___ Provided data ___

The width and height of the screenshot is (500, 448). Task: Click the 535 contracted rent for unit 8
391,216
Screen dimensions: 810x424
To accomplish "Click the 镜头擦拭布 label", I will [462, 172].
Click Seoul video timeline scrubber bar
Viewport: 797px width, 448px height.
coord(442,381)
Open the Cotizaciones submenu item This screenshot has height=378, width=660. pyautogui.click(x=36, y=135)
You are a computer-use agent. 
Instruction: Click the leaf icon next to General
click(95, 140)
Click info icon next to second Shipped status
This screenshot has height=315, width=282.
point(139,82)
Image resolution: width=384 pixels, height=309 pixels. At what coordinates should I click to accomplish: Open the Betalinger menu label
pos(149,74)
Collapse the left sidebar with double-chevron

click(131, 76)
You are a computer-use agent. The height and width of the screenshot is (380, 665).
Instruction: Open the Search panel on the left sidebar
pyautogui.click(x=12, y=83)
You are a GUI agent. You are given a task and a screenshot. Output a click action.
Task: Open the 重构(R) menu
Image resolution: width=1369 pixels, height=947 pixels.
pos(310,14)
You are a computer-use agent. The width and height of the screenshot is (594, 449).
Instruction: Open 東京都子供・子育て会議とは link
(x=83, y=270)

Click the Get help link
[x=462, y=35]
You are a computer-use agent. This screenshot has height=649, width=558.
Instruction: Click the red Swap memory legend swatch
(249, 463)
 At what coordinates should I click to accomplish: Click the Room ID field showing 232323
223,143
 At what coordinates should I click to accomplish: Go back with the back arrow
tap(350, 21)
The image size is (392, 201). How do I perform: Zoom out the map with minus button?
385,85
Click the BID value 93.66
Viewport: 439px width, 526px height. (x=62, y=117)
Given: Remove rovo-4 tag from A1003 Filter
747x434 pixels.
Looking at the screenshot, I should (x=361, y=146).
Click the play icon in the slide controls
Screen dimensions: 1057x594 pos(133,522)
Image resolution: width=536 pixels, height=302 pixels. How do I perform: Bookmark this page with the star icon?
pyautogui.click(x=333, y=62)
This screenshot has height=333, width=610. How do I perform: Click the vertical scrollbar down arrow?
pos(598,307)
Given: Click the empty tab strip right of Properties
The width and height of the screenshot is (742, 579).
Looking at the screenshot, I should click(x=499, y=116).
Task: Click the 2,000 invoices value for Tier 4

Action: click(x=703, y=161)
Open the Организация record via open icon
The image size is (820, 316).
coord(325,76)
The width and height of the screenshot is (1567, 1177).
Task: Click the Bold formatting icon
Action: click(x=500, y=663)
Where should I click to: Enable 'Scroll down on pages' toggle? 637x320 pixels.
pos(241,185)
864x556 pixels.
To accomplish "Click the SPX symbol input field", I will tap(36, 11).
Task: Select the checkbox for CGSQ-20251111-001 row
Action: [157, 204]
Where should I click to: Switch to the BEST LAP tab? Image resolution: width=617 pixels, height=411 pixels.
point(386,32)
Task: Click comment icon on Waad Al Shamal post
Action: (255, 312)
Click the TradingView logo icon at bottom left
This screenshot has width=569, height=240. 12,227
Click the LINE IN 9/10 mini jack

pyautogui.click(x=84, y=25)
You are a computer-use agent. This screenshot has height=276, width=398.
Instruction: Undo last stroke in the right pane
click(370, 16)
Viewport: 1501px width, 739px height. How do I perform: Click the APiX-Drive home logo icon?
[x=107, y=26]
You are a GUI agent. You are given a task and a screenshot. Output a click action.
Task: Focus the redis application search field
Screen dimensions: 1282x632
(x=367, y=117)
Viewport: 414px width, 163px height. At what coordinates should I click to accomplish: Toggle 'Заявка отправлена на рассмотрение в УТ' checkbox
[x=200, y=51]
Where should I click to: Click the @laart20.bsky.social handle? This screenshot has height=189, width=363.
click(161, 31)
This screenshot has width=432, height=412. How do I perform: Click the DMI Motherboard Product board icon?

___

**Objective:** Recast the entries above as a JSON list of strings, one string per line, from the first line through the line containing "Open the Cotizaciones", and leave out any blank lines.

**Correct answer:**
[
  "The width and height of the screenshot is (500, 448). Task: Click the 535 contracted rent for unit 8",
  "391,216",
  "Screen dimensions: 810x424",
  "To accomplish \"Click the 镜头擦拭布 label\", I will [462, 172].",
  "Click Seoul video timeline scrubber bar",
  "Viewport: 797px width, 448px height.",
  "coord(442,381)",
  "Open the Cotizaciones submenu item This screenshot has height=378, width=660. pyautogui.click(x=36, y=135)"
]